Your goal:
Recast the data from the line with "Open the Configuration menu" up to and including the line with "pyautogui.click(x=772, y=463)" as a numbered list, omitting any blank lines.

Records from a data source:
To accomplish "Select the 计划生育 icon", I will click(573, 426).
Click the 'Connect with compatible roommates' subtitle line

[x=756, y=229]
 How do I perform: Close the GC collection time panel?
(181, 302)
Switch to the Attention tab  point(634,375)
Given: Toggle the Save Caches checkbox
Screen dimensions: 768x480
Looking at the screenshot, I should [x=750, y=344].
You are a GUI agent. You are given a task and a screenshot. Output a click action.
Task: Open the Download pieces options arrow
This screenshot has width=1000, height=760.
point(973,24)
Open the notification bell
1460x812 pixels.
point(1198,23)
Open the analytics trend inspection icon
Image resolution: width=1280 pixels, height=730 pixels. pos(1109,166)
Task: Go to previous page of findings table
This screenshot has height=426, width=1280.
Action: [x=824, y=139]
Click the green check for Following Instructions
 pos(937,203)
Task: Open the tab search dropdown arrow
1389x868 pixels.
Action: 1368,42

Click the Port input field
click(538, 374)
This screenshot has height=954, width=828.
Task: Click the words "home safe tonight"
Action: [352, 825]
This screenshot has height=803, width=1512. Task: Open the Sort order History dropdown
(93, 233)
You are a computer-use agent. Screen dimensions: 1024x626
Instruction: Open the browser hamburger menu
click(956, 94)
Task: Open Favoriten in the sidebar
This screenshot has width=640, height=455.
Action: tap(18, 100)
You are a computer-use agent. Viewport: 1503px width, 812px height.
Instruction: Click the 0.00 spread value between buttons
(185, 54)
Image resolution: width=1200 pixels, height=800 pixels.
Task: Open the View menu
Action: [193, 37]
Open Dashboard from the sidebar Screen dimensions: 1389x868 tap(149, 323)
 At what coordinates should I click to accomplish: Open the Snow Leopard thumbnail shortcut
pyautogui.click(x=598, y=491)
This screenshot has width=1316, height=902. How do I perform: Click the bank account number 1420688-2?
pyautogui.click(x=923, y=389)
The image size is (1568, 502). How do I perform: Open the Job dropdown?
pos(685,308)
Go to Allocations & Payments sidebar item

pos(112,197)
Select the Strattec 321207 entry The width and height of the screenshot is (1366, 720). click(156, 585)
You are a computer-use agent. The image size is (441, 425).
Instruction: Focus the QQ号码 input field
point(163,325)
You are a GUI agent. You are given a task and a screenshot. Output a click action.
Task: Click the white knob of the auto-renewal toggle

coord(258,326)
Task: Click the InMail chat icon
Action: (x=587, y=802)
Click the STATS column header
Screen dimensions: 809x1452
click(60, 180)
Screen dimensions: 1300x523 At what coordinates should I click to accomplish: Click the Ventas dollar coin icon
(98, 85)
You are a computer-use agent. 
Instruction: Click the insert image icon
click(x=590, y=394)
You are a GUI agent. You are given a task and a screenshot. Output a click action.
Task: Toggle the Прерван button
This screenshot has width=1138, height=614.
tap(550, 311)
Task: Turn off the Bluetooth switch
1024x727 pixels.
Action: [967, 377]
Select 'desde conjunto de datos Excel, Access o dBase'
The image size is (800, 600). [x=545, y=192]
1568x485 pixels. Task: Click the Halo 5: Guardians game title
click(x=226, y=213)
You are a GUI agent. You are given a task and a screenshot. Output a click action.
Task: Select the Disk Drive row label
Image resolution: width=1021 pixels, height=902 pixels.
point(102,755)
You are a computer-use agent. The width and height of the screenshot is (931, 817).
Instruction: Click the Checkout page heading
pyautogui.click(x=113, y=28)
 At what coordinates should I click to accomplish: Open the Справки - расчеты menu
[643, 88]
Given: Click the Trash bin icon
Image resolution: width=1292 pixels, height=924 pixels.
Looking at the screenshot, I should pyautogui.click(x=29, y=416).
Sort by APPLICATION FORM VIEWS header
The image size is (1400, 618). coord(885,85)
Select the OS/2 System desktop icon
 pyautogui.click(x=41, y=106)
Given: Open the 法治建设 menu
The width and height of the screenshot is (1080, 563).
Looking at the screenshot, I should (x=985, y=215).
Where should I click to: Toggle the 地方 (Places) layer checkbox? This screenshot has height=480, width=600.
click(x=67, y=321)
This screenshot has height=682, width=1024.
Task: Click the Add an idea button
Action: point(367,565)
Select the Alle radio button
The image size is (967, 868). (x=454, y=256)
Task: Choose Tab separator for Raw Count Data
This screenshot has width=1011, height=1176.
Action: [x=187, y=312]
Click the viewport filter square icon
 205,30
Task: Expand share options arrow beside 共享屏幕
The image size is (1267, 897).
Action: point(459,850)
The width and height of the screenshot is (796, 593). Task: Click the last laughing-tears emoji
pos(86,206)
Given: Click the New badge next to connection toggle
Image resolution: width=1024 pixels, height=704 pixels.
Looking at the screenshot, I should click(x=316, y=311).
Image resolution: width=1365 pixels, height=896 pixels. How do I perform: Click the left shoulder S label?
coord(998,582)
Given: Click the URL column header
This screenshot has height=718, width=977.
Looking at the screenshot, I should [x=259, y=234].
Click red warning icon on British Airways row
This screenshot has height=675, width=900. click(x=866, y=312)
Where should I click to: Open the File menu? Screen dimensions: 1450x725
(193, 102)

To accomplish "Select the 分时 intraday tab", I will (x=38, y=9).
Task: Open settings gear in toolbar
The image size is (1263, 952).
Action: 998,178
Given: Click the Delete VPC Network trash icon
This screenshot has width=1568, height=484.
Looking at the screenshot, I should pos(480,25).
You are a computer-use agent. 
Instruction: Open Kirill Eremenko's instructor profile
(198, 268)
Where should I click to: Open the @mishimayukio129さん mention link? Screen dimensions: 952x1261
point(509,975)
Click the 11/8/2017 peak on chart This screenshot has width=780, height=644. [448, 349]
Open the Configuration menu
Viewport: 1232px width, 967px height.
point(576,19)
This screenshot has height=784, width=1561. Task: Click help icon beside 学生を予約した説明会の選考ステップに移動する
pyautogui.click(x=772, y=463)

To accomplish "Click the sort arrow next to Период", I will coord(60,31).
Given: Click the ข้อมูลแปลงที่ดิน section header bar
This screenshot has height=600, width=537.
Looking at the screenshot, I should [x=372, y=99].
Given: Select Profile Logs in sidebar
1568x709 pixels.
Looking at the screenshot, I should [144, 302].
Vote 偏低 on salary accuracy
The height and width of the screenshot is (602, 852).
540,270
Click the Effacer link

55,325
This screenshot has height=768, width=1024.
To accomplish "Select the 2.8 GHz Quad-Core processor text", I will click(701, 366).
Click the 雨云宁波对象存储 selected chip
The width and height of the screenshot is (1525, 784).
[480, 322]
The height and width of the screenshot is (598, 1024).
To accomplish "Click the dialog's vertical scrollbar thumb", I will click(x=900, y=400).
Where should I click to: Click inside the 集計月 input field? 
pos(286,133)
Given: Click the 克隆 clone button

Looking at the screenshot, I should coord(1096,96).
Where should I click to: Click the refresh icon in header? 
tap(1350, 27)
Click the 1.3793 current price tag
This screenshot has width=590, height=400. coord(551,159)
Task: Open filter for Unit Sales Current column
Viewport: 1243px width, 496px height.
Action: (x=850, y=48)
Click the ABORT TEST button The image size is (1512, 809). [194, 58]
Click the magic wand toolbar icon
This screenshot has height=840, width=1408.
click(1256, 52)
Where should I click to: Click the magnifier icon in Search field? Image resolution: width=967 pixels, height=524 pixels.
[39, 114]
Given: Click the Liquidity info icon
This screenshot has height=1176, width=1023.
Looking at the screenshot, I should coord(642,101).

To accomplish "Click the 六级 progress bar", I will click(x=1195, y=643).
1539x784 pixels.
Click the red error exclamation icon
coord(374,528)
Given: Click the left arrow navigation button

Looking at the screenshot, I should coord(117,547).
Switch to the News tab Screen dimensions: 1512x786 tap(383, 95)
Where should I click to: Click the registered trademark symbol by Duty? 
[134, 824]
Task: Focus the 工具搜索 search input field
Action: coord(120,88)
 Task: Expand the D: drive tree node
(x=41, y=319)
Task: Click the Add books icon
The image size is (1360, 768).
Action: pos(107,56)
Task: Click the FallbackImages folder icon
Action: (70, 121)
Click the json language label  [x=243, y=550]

Written response:
1. Open the Configuration menu
2. Viewport: 1232px width, 967px height.
3. point(576,19)
4. This screenshot has height=784, width=1561. Task: Click help icon beside 学生を予約した説明会の選考ステップに移動する
5. pyautogui.click(x=772, y=463)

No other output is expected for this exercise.